Should you invest in a buy-to-let house or flat?
When you are investing in buy-to-let property, one of the first things you will have to decide is whether to invest in a house or flat.
Just Landlords, a provider of 5 Star rated Landlord Insurance, looks at the two options:
Deciding between a house or a flat is mostly dependent on where you want to buy, your budget, what stock is available and tenant demand in the area. You must also bear in mind what type of tenant you want to let to and your overall investment plans.
If you require assistance in making the decision, it is important to speak to a local expert, who will be able to tell you which type of property is most likely to suit your goals and advise you on what you need to consider when purchasing a house or flat.
Although every investor and situation is different, there are some basic principles that you must consider:
- Houses typically achieve higher capital appreciation than flats, but flats can be more readily available and are in greater demand in cities.
- Houses are more suited to families and student tenants, while flats are generally more in demand from young professionals and single renters.
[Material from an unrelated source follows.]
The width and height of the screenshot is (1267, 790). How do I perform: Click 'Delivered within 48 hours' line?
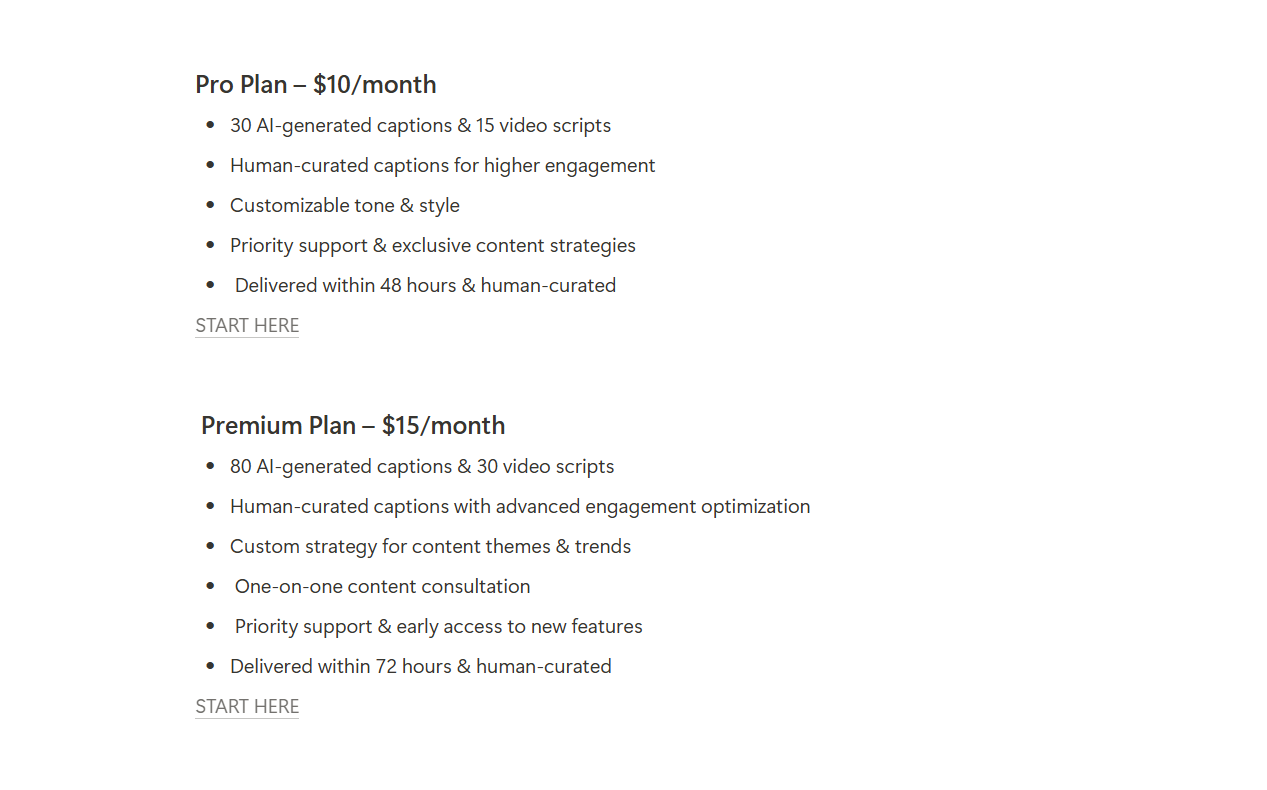[x=425, y=286]
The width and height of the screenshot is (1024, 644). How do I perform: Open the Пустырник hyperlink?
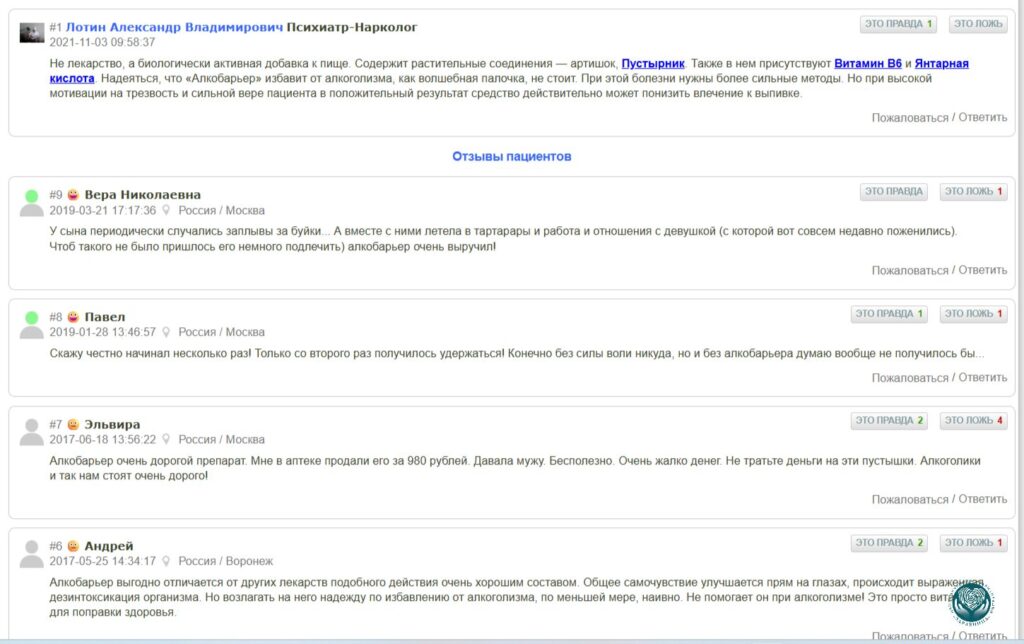[653, 63]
- You are responsible for all of the maintenance and repairs of a house and its grounds. With flats, there is a requirement from all owners in the building to pay for maintenance communally. This means that you share the cost of bigger works, but you must check whether there is a sinking fund in place to cover the cost of the next batch of work – you don’t want to end up with a surprise bill for thousands of pounds worth of work that you didn’t know about.
- Flats may be subject to restrictive covenants that dictate whether the property can be let, how it can be let, and what residents can and can’t do. Assuming that a house is not listed, you’re likely to be able to do pretty much anything you want to it, but always check if you require planning permission or building control checks.
- There will more likely be the opportunity to add value to a house through extending or converting. Improving a flat is usually limited to interior decorative/cosmetic changes, although sometimes you can create another bedroom or en-suite.
The greatest difference between a house and a flat is the tenure. Houses are typically freehold, which means that you own the land on which the property stands and are therefore almost completely in control of what happens with it.
Flats, on the other hand, are leasehold, which means that there are certain things you must investigate before buying one:
- Check how many years are left on the lease, as mortgage providers are less likely to lend when a lease length drops below 80 years. This is because the uncertain future can reduce the value of the flat significantly, as only cash buyers can typically bid for the property.
- Find out if there are any restrictive covenants. For example, you may not actually be able to let the property at all, or only be allowed to let to one tenant. There may also be restrictions on parking, use of the communal grounds and the type of renovation work you can carry out.
- Research how much the service charge is, what it covers and whether the ground rent is included. Also, check if there are limits to annual increases.
- Ask whether there is a sinking fund and when major works (such as roof repairs, water tanks and painting of the exterior) were last conducted.
- Find out how many of the other flats in the building are let. If none are, then you may receive complaints from other residents, who might not appreciate having tenants in the building.
If you do decide to invest in a flat, it’s important that you make sure the solicitor or licensed conveyancer you use is experienced in dealing with leasehold properties. Bear in mind that their fees are usually higher than for handling freehold transactions, due to the additional legal paperwork involved.
Whichever property type you choose, always target the right tenants to ensure that you prevent void periods and achieve the right rental income.